(DATA FOR THIS EXERCISE)
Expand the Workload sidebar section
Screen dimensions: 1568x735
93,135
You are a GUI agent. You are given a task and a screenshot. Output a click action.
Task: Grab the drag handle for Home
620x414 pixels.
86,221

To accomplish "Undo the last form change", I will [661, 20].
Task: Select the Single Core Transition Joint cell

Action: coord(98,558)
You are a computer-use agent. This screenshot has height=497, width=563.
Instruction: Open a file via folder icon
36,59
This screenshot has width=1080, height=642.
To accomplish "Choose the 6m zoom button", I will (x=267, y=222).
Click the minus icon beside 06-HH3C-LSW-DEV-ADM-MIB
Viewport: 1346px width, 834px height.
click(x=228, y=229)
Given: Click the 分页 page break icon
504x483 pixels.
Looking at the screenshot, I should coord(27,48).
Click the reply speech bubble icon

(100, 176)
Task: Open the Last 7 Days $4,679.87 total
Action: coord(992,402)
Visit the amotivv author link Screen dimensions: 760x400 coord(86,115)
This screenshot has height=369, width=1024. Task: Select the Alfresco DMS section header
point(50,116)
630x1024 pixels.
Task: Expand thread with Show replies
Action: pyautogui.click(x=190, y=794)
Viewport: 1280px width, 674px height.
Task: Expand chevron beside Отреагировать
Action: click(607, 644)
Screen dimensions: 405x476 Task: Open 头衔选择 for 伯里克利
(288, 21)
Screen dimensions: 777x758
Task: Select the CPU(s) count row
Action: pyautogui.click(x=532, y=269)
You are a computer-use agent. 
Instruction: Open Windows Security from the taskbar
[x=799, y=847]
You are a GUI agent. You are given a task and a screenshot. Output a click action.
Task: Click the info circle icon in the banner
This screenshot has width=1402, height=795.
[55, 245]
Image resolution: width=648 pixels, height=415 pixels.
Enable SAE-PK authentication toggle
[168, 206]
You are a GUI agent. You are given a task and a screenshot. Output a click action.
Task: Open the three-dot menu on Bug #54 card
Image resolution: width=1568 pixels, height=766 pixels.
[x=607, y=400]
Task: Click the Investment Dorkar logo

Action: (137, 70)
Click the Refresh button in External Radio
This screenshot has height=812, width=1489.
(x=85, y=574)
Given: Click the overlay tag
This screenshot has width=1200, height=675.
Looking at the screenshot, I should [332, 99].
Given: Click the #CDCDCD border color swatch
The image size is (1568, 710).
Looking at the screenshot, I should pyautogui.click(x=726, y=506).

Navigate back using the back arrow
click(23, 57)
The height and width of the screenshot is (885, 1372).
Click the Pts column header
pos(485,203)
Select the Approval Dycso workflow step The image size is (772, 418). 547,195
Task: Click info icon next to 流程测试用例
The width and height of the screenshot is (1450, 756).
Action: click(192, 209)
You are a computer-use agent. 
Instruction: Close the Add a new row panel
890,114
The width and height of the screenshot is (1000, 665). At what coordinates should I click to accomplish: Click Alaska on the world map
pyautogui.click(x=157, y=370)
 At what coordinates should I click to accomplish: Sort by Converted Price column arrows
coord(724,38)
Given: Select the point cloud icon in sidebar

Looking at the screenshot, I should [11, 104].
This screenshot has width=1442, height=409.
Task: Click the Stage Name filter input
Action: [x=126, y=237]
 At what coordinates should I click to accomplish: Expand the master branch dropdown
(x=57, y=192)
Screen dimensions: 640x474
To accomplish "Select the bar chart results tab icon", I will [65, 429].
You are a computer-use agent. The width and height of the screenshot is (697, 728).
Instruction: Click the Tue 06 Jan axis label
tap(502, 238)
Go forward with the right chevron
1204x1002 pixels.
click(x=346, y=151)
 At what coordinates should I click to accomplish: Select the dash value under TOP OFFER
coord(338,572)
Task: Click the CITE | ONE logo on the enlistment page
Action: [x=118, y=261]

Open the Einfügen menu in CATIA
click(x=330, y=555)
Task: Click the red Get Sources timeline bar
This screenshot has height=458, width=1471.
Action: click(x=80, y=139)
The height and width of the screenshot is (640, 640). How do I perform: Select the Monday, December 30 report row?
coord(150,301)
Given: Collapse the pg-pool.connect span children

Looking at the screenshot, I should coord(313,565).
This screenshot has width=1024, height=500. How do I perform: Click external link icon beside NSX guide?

(ASSIGNED TASK) As listed above, the lines from the line with "Click the reply speech bubble icon" to the line with "Given: Click the overlay tag" are to be echoed exactly, with both ends included and nothing added.

(WRITTEN ANSWER)
Click the reply speech bubble icon

(100, 176)
Task: Open the Last 7 Days $4,679.87 total
Action: coord(992,402)
Visit the amotivv author link Screen dimensions: 760x400 coord(86,115)
This screenshot has height=369, width=1024. Task: Select the Alfresco DMS section header
point(50,116)
630x1024 pixels.
Task: Expand thread with Show replies
Action: pyautogui.click(x=190, y=794)
Viewport: 1280px width, 674px height.
Task: Expand chevron beside Отреагировать
Action: click(607, 644)
Screen dimensions: 405x476 Task: Open 头衔选择 for 伯里克利
(288, 21)
Screen dimensions: 777x758
Task: Select the CPU(s) count row
Action: pyautogui.click(x=532, y=269)
You are a computer-use agent. 
Instruction: Open Windows Security from the taskbar
[x=799, y=847]
You are a GUI agent. You are given a task and a screenshot. Output a click action.
Task: Click the info circle icon in the banner
This screenshot has width=1402, height=795.
[55, 245]
Image resolution: width=648 pixels, height=415 pixels.
Enable SAE-PK authentication toggle
[168, 206]
You are a GUI agent. You are given a task and a screenshot. Output a click action.
Task: Open the three-dot menu on Bug #54 card
Image resolution: width=1568 pixels, height=766 pixels.
[x=607, y=400]
Task: Click the Investment Dorkar logo

Action: (137, 70)
Click the Refresh button in External Radio
This screenshot has height=812, width=1489.
(x=85, y=574)
Given: Click the overlay tag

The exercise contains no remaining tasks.